Start of Information supplied

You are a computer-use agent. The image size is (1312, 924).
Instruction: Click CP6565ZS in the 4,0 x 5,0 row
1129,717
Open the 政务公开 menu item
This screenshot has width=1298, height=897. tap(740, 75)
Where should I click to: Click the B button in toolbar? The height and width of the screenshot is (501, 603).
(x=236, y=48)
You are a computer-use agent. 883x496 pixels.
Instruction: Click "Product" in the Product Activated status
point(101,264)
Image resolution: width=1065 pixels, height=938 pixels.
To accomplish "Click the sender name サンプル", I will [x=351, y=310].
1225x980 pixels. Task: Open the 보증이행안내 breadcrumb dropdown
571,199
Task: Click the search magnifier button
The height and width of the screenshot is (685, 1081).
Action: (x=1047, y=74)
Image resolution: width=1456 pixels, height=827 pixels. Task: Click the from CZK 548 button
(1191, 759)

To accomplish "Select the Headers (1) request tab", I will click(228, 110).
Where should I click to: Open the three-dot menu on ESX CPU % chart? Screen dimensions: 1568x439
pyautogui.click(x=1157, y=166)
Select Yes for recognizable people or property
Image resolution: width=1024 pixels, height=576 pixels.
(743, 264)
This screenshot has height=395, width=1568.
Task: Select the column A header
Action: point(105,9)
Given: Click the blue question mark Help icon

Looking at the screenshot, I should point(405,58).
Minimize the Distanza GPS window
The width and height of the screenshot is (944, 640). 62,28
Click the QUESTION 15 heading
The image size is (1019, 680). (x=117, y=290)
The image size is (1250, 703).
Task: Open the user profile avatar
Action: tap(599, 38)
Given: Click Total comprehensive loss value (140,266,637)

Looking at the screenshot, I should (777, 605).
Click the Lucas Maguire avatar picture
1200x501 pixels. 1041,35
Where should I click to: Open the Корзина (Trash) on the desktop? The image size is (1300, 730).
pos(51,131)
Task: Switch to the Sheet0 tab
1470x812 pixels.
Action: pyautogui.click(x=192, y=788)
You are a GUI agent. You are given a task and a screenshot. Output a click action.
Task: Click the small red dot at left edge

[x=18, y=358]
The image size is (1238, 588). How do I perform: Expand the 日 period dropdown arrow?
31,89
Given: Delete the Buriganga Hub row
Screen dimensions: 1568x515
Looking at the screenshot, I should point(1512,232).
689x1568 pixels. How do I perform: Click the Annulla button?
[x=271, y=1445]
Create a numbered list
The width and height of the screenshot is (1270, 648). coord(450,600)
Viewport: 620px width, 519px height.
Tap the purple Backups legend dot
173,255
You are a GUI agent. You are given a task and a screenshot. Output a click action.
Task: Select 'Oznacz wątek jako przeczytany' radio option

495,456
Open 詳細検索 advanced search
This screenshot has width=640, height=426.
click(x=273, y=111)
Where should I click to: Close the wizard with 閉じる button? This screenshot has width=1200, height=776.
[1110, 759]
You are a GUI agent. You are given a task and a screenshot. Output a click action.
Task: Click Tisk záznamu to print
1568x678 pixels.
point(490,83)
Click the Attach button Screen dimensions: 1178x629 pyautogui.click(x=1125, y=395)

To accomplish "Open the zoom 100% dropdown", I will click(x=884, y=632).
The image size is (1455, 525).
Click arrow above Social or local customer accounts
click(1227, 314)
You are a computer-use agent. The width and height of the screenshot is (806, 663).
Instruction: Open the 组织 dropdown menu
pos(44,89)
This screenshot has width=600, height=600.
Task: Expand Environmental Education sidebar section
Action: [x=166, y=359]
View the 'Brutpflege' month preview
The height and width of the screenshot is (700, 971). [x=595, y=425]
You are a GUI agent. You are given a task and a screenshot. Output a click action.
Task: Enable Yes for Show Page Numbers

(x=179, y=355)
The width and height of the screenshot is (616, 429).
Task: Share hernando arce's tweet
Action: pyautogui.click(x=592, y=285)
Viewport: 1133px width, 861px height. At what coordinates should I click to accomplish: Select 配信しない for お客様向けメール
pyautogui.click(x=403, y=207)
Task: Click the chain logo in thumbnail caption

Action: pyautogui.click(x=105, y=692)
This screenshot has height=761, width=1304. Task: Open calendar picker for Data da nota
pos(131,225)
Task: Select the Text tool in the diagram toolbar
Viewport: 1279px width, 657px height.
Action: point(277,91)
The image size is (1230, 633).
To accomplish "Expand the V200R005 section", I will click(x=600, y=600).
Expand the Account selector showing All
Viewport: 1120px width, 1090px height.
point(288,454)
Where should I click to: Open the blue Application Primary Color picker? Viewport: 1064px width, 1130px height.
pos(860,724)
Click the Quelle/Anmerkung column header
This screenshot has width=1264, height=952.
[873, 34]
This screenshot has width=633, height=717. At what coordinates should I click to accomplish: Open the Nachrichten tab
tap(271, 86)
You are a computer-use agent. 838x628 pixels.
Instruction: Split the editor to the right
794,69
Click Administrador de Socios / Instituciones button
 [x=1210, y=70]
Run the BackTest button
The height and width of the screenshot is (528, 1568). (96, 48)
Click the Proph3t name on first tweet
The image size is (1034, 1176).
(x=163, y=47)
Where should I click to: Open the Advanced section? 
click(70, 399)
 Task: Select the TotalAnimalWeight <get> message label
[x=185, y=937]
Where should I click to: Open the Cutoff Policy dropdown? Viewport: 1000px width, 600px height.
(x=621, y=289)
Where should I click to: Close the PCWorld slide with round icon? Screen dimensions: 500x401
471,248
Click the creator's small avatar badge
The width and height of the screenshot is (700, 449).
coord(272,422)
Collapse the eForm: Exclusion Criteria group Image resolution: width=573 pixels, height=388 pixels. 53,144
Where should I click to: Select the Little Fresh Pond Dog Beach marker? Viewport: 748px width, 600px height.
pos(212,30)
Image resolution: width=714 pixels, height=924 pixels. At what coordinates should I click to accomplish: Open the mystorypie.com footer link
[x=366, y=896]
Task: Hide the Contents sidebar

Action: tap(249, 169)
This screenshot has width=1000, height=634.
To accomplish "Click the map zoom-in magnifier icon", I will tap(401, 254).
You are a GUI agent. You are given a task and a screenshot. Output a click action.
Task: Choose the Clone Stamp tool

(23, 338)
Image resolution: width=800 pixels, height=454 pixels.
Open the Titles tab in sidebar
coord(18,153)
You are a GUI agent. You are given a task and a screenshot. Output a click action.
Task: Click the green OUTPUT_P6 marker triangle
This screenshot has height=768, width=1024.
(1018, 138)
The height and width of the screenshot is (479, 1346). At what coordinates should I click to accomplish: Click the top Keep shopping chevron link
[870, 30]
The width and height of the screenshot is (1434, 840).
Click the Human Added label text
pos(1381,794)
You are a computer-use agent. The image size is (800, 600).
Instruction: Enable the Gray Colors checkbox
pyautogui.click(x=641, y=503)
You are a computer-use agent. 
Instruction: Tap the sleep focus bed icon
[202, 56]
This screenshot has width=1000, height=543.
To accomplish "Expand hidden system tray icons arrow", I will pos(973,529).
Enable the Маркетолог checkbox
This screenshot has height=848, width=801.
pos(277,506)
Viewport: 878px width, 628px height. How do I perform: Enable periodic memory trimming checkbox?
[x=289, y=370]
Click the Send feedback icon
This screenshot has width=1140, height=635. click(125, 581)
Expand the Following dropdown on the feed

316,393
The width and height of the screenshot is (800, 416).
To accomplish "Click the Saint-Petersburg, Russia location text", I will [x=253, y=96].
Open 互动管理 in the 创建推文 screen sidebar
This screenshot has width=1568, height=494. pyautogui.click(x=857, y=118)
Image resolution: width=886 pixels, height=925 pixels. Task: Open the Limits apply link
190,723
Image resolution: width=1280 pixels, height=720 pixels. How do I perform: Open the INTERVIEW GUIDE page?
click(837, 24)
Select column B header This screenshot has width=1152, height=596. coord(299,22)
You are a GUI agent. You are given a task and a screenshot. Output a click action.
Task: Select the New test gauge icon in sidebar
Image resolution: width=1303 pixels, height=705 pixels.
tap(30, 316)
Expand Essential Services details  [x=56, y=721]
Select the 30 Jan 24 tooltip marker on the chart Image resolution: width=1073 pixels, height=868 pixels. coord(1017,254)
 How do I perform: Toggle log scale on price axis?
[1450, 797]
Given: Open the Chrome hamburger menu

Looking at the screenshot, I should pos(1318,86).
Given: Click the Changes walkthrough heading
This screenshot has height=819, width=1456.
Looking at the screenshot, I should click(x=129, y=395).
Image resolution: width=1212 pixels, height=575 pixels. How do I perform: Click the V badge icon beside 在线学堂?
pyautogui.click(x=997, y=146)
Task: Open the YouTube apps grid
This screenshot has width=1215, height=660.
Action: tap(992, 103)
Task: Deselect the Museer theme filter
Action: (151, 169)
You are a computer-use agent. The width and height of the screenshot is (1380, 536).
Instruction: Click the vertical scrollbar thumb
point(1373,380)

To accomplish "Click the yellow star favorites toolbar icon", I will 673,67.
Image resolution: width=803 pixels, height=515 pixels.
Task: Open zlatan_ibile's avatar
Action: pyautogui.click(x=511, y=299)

End of Information supplied

[Exercise directions] The response should hold exactly the lines starting at the line with "Instruction: Split the editor to the right" and ending at the line with "Task: Click the green", and no other line of the material above.

[Answer to this exercise]
Instruction: Split the editor to the right
794,69
Click Administrador de Socios / Instituciones button
 [x=1210, y=70]
Run the BackTest button
The height and width of the screenshot is (528, 1568). (96, 48)
Click the Proph3t name on first tweet
The image size is (1034, 1176).
(x=163, y=47)
Where should I click to: Open the Advanced section? 
click(70, 399)
 Task: Select the TotalAnimalWeight <get> message label
[x=185, y=937]
Where should I click to: Open the Cutoff Policy dropdown? Viewport: 1000px width, 600px height.
(x=621, y=289)
Where should I click to: Close the PCWorld slide with round icon? Screen dimensions: 500x401
471,248
Click the creator's small avatar badge
The width and height of the screenshot is (700, 449).
coord(272,422)
Collapse the eForm: Exclusion Criteria group Image resolution: width=573 pixels, height=388 pixels. 53,144
Where should I click to: Select the Little Fresh Pond Dog Beach marker? Viewport: 748px width, 600px height.
pos(212,30)
Image resolution: width=714 pixels, height=924 pixels. At what coordinates should I click to accomplish: Open the mystorypie.com footer link
[x=366, y=896]
Task: Hide the Contents sidebar

Action: tap(249, 169)
This screenshot has width=1000, height=634.
To accomplish "Click the map zoom-in magnifier icon", I will tap(401, 254).
You are a GUI agent. You are given a task and a screenshot. Output a click action.
Task: Choose the Clone Stamp tool

(23, 338)
Image resolution: width=800 pixels, height=454 pixels.
Open the Titles tab in sidebar
coord(18,153)
You are a GUI agent. You are given a task and a screenshot. Output a click action.
Task: Click the green OUTPUT_P6 marker triangle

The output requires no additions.